Gastrointestinal basidiobolomycosis: An emerging potentially lethal fungal infection
M Ezzedien Rabie1, Abdulla Saad Al Qahtani1, Salim Jamil2, Nabil Tadros Mikhail3, Ismail El Hakeem1, Abdelellah Hummadi1, Khaled Elsayed Elshaar4, Ibrahim Abdelraheem5, Dib Saudi6
1 Department of Surgery, Armed Forces Hospital, Southern Region, Khamis Mushait, Saudi Arabia
2 Department of Pathology, Armed Forces Hospital, Southern Region, Khamis Mushait, Saudi Arabia
3 Department of Pathology, King Fahad Hospital, Jazan, Saudi Arabia; Department of Pathology, Alexandria University, Alexandria, Egypt
4 Department of Surgery, King Fahad Hospital, Jazan, Saudi Arabia
5 Department of Paediatric Surgery, Armed Forces Hospital, Southern Region, Khamis Mushait, Saudi Arabia; Department of Paediatric Surgery, Al Galaa Teaching Hospital, Cairo, Egypt
6 Department of Gastroenterology, Armed Forces Hospital, Southern Region, Khamis Mushait, Saudi Arabia
Dr. M Ezzedien Rabie
Department of Surgery, Armed Forces Hospital, Southern Region, P. O. Box 101, Khamis Mushait
Source of Support: None, Conflict of Interest: None
Background: Gastrointestinal basidiobolomycosis (GIB) is a newly emerging rare tropical fungal infection which affects immunocompetent individuals.
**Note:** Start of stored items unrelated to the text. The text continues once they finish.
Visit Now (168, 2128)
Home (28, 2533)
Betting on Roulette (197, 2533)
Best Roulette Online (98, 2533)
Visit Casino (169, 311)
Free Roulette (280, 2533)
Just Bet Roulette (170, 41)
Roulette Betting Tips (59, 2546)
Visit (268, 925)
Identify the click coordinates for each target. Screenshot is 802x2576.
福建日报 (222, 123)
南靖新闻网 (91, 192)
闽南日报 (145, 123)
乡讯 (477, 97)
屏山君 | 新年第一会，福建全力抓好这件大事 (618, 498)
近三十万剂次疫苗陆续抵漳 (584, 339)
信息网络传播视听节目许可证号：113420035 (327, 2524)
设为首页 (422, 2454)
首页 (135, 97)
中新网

Patients and Methods: Our database was reviewed to identify patients with biopsy-proven gastrointestinal basidiobolomycosis.
Results: Six patients were recognized, two females and four males, with a median age of 23.5 years (range 11–70). All patients came from the same region and all had eosinophilia and they were all immunocompetent. The clinical and radiological features simulated colorectal malignancy in four patients, inflammatory bowel disease in one patient, and left iliac fossa mass in another patient. The diagnosis was established after extensive colonic surgery in four patients, after open biopsy in one patient and after ultrasound-guided biopsy in another. All patients received prolonged antifungal treatment. In those who received extensive colonic surgery, one patient died, two patients recovered, and one is still receiving antifungal treatment. Patients in whom the diagnosis was established by biopsy only, one patient recovered while the other is showing steady improvement.
Conclusion: GIB is a potentially lethal fungal infection, which affects immunocompetent individuals in temperate and hot arid regions of the world, including Saudi Arabia, Iraq, Iran, and Arizona desert in the United States. The patient usually presents with features suggestive of colonic malignancy, inflammatory bowel disease, or abdominal mass. Establishing the diagnosis by endoscopic- or radiology-guided biopsy, serological tests, fungal cultures, or molecular techniques enables the institution of antifungal treatment, which may lead to complete cure without surgery. With or without surgery prolonged antifungal therapy is always required.